Tauranga City Council has abandoned completion of the troubled Harington Street Transport Hub carpark building and aims to recover as much of the $19m spent on the project already.
After a public-excluded council meeting today to consider the future of the building, Mayor Tenby Powell said independent expert advice showed the cost of addressing the structure's seismic resistance design deficiencies would be prohibitive.
Expert reports and the report to Council would remain confidential, with the council citing "commercial sensitivity and legal privilege reasons".

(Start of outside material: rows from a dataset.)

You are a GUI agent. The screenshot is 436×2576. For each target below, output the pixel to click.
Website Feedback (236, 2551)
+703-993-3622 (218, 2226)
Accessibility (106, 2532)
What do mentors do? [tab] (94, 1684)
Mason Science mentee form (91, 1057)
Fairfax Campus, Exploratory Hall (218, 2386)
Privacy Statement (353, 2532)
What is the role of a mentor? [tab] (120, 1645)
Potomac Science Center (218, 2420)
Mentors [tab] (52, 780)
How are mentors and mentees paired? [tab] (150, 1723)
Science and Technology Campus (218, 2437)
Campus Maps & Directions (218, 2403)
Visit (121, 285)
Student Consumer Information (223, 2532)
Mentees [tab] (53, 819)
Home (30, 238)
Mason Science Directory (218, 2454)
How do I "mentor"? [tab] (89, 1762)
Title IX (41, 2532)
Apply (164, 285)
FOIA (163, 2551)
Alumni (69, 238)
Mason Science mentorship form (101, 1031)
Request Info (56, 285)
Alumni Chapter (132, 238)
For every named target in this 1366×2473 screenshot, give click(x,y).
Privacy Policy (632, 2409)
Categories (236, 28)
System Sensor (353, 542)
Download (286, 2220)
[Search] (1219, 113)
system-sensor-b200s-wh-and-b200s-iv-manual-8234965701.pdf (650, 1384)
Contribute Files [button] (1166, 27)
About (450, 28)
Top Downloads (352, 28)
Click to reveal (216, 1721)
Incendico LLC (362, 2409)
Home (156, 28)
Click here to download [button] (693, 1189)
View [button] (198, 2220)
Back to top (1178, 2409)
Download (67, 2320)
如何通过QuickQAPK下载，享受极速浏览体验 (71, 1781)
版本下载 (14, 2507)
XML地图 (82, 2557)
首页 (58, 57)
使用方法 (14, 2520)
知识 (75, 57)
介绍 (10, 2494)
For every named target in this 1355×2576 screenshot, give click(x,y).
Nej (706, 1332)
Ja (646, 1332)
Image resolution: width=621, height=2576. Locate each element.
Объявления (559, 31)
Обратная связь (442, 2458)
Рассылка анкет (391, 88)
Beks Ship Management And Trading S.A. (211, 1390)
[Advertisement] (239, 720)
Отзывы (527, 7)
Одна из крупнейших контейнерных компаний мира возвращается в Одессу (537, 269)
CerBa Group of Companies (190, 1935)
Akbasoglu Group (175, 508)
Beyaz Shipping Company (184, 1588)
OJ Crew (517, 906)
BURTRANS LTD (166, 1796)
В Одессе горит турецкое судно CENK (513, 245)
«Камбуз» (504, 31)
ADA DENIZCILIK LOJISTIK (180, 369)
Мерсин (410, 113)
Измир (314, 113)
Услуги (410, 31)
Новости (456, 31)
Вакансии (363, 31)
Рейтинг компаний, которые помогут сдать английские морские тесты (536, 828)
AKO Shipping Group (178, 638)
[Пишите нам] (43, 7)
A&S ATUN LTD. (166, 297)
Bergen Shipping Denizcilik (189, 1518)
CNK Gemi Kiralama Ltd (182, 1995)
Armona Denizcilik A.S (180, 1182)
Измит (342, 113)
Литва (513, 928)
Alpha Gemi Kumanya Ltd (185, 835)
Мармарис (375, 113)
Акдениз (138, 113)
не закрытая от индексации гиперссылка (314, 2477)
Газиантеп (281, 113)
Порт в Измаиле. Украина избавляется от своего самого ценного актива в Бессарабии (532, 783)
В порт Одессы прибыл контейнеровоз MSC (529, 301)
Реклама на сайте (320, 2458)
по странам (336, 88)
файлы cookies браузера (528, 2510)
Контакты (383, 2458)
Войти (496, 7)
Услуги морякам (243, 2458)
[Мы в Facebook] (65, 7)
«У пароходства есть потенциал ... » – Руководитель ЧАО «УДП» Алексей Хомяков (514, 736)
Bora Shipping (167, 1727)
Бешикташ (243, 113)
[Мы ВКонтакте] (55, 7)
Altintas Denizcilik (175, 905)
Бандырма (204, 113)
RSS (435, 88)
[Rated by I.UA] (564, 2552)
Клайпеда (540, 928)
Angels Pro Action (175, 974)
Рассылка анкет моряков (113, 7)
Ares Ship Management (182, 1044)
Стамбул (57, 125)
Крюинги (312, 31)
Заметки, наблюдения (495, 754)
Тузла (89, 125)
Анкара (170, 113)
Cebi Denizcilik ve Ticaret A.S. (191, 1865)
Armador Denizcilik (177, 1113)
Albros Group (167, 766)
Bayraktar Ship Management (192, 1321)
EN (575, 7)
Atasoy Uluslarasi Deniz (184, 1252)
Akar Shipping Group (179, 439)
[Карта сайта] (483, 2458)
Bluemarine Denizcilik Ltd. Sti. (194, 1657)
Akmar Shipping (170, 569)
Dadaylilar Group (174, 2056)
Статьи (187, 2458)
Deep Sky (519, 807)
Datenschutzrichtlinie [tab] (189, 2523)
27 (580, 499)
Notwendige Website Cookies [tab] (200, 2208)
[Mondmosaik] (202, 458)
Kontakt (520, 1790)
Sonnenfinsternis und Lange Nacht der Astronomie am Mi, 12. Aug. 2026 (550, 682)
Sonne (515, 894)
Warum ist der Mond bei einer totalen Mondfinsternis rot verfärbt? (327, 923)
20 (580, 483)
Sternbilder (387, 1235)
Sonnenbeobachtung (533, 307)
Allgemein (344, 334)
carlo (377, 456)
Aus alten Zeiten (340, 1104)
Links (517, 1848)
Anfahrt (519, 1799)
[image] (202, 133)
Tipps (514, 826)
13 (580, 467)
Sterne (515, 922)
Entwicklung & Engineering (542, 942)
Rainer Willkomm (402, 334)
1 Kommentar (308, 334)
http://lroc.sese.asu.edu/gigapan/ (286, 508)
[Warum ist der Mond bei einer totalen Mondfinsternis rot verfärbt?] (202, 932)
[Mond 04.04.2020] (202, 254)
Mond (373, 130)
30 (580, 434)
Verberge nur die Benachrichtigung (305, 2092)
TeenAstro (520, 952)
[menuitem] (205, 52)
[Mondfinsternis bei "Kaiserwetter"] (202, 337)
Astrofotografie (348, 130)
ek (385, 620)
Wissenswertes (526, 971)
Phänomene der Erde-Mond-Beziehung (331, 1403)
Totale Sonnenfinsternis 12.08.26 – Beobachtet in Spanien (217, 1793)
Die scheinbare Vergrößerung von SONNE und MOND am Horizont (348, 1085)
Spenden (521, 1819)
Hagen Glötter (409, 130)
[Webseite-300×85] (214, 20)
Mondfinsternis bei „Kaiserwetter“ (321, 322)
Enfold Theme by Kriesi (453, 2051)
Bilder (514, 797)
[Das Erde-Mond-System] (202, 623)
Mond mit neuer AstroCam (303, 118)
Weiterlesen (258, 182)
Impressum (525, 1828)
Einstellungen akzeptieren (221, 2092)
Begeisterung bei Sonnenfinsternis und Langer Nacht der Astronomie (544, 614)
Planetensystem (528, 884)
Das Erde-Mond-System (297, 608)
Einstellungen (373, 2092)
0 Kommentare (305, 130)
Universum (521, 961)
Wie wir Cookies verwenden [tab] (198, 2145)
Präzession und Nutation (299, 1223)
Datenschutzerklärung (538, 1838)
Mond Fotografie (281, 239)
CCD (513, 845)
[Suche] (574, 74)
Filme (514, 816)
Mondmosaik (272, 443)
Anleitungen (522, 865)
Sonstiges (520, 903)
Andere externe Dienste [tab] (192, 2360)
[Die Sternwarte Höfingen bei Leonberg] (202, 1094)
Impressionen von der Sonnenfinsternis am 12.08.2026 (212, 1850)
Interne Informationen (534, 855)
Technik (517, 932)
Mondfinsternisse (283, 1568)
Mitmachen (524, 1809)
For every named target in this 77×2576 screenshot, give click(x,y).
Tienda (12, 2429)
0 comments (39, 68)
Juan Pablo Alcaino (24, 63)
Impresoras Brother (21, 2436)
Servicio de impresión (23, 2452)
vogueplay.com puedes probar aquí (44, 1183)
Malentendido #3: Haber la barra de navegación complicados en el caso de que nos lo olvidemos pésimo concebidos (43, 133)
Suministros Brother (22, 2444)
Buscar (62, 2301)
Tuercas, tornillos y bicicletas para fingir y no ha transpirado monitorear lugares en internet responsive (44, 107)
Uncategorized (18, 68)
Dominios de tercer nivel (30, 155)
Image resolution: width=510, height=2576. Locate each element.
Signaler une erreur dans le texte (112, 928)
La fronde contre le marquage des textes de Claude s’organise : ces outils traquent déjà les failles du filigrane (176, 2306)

"As unpalatable as it is to abandon a project which has already cost $19 million, our expert advice makes it clear that the completion options available to us would simply be sending good money after bad," Powell said in a council media statement.
The cost to the community was not yet known but if the project went ahead, Powell said ratepayers and people paying parking fees would have to subsidise for years to come. How the Harington St site would be used in the future was still to be decided.
Powell said the cost of strengthening and completing the building would be significant, particularly when compared to the original $29 million budget approved by the Council in 2017.
"That would mean that even under the most favourable conditions, we would end up with an 'asset' which ratepayers and people paying parking fees would have to subsidise for years to come."
Council infrastructure general manager Nic Johansson said there would now be a pause to allow potential future uses of the Harington Street site to be evaluated.
"The existing structure cannot be used for purposes other than carparking, because of its sloping floors, but the basement and site could possibly contribute to a future development prospect," Johansson said.
He said it would be some time before the net cost to the community would be clear, as it was dependant on the outcomes of potential cost recovery processes and the future use of the site.
Johansson stressed that when it made the decision to undertake the project in 2017, the council was fully entitled to rely upon the professional expertise of the building designer and the design peer reviewer and could not have foreseen the design deficiency issues which had arisen.
The intent of the 550-carpark transport hub was to support city centre development and commercial viability and address an expected reduction in parking capacity, of about 600 carparks, resulting from expected city centre developments.
Construction of the transport hub started in June, 2018 and in May last year, the council was informed of a technical construction problem before there was a potential issue relating to the structure's seismic design strength revealed in July.
Work on the site was suspended last September while an engineering design review was undertaken. As a result of that review, it was confirmed the structure design did not meet the required standard of seismic resistance; and that structure and foundation strengthening would be required.
"The estimated costs and financial outcomes of all of the completion options indicate that there is no economically feasible way of remedying the structural design flaws of the building," Johansson said.
"Financial analysis is also very clear that the most prudent course, and the best way to limit losses for ratepayers, is to abandon completion of the building and take action to protect the interests of the community. We now have Council elected member support to get on with that job."
In deciding not to complete the transport hub, the council considered issues around future parking demand. If car parking demand returns to pre-Covid-19 levels and city centre developments, which reduce existing parking capacity proceed, the council look into the matter again.
Council unanimously adopted the recommendations before it and agreed to make the resolutions and meeting outcomes public.